Original Author: Li Hailun, Su Yang
Original Editor: Xu Qingyang
Original Source: Tencent Technology
June 1, 2026 - NVIDIA Founder and CEO Jensen Huang delivered a keynote speech at the NVIDIA GTC Taipei conference held during COMPUTEX 2026.
It had only been three months since the last GTC.
At that time, NVIDIA announced the "chip family bundle" of Vera Rubin, including: the Vera CPU, Rubin GPU, Groq 3 LPU, ConnectX-9, BlueField-4 DPU, and Spectrum-6 switch. These six chips form a rack-scale AI supercomputer, announcing that the number of GPUs required to train large MoE models was reduced to one-quarter, inference throughput per watt improved 10x, and single token cost dropped to one-tenth.
Different from previous emphasis on system-level solutions like the "chip family bundle" or "computing power family bundle," three months later at COMPUTEX, Jensen Huang turned his focus to the target these infrastructures will serve—Agents.
In his speech, Jensen Huang revealed: Vera Rubin has officially entered mass production, Vera CPUs have begun shipping globally, DGX Station for the first time comes to enterprise desktops in a Windows form factor, Cosmos 3 redefines the perceptual framework for physical AI, and DSX becomes the operating system for AI factories. NVIDIA also partnered with Unitree to launch the H2 Plus—the first humanoid robot reference design based on Isaac GR00T, extending Agent boundaries from the digital world to physical form.
NVIDIA is reorganizing its complete technical system around the Agent ecosystem, from chips and data centers to models, software, and robotics platforms.
Jensen Huang said: "The era of Agent AI and practical artificial intelligence has arrived. Now tokens are the unit of profit, AI is the 'generator' of GDP, and the number of software engineers is increasing. People talk about AI reducing jobs; that's complete nonsense. In fact, more software engineers are being hired."
The Same AI Factory, Runs 10x More Agent Tasks
The Vera Rubin platform is now in full production.
Unlike the past, which mainly focused on large model training and inference, Vera Rubin was designed from the start with Agent as a key workload.
In his speech, Jensen Huang stated that an Agent task is often not just a single model inference, but includes multiple steps such as inference, search, tool calls, code execution, and result validation, potentially involving thousands of steps behind the scenes.
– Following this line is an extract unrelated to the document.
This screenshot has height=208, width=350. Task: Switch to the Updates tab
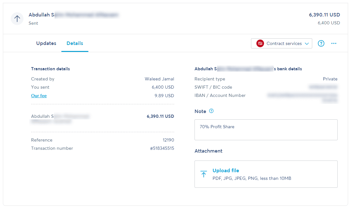(46, 43)
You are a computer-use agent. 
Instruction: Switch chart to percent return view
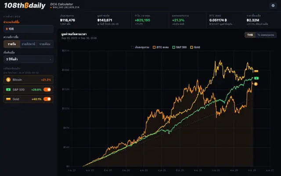pos(266,35)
In the future, data centers will need to handle not just individual model requests but more of these continuous, collaborative Agent tasks.
The platform is defined as a massive, unified compute-unit-level AI supercomputer built specifically for handling Agent workloads from inference, retrieval to tool usage. In a same-scale hyperscale data center, using the new Vera Rubin platform to run autonomous AI Agent tasks achieves a processing efficiency 10 times that of the previous generation Grace Blackwell platform.
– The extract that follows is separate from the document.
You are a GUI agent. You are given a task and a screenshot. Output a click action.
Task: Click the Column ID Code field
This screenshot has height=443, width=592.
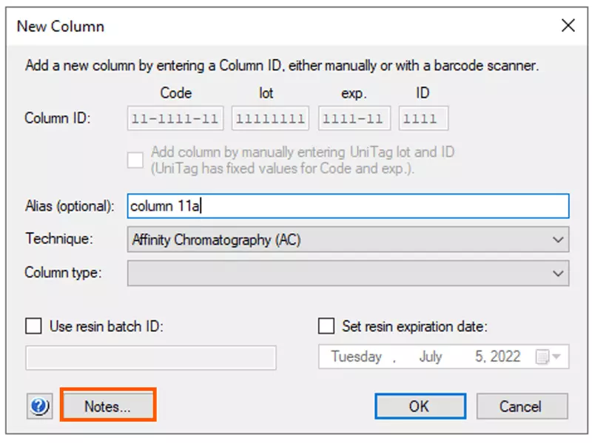[x=176, y=118]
Beyond the compute platform itself, networking has also become a focus of the Vera Rubin upgrade.
In the past, data transmission between GPUs in data centers relied primarily on traditional optical modules and switch architectures. However, as cluster sizes continue to expand, power consumption, cooling, and deployment complexity rapidly increase. To address this, NVIDIA introduced the Spectrum-X Ethernet Photonics networking system into the Vera Rubin platform.
This marks NVIDIA's first large-scale introduction of Co-Packaged Optics (CPO) technology into AI data center networks.
Simply put, traditional solutions require plugging optical modules externally into switches, while CPO directly integrates optical devices into the switch internal, thereby reducing energy consumption and signal loss.
Additionally, security is a core capability heavily emphasized in this Vera Rubin platform.
To this end, NVIDIA extended Confidential Computing capabilities across the entire Vera Rubin platform. Through trusted execution environments, hardware-level verification, and end-to-end encryption mechanisms, enterprises can achieve higher levels of security assurance when handling private data, industry-sensitive information, and critical models.
Jensen Huang revealed that Vera Rubin has entered mass production. As a third-generation MGX rack-level system, it involves over 150 partners, more than 350 factories, and a supply chain covering over 30 countries and regions. According to NVIDIA's announced plan, Vera Rubin will begin official shipments this fall.
The "Born-for-Agent" Processor
NVIDIA launched a new type of processor, Vera, designed specifically for the Agent era and has entered full production.
Jensen Huang pointed out that advancements in memory systems will drive innovation and modernization in storage systems. All CPUs to date have been built for humans, but Vera is a CPU designed for the AI era, built for Agents.
As the successor to Grace, Vera adopts NVIDIA's self-designed "Olympus" CPU core architecture, increasing core count from 72 to 88 cores and significantly improving memory and data processing capabilities. According to NVIDIA, in testing with Agent-related workloads, Vera achieved task execution speeds 1.8 times faster than contemporary x86 server CPUs.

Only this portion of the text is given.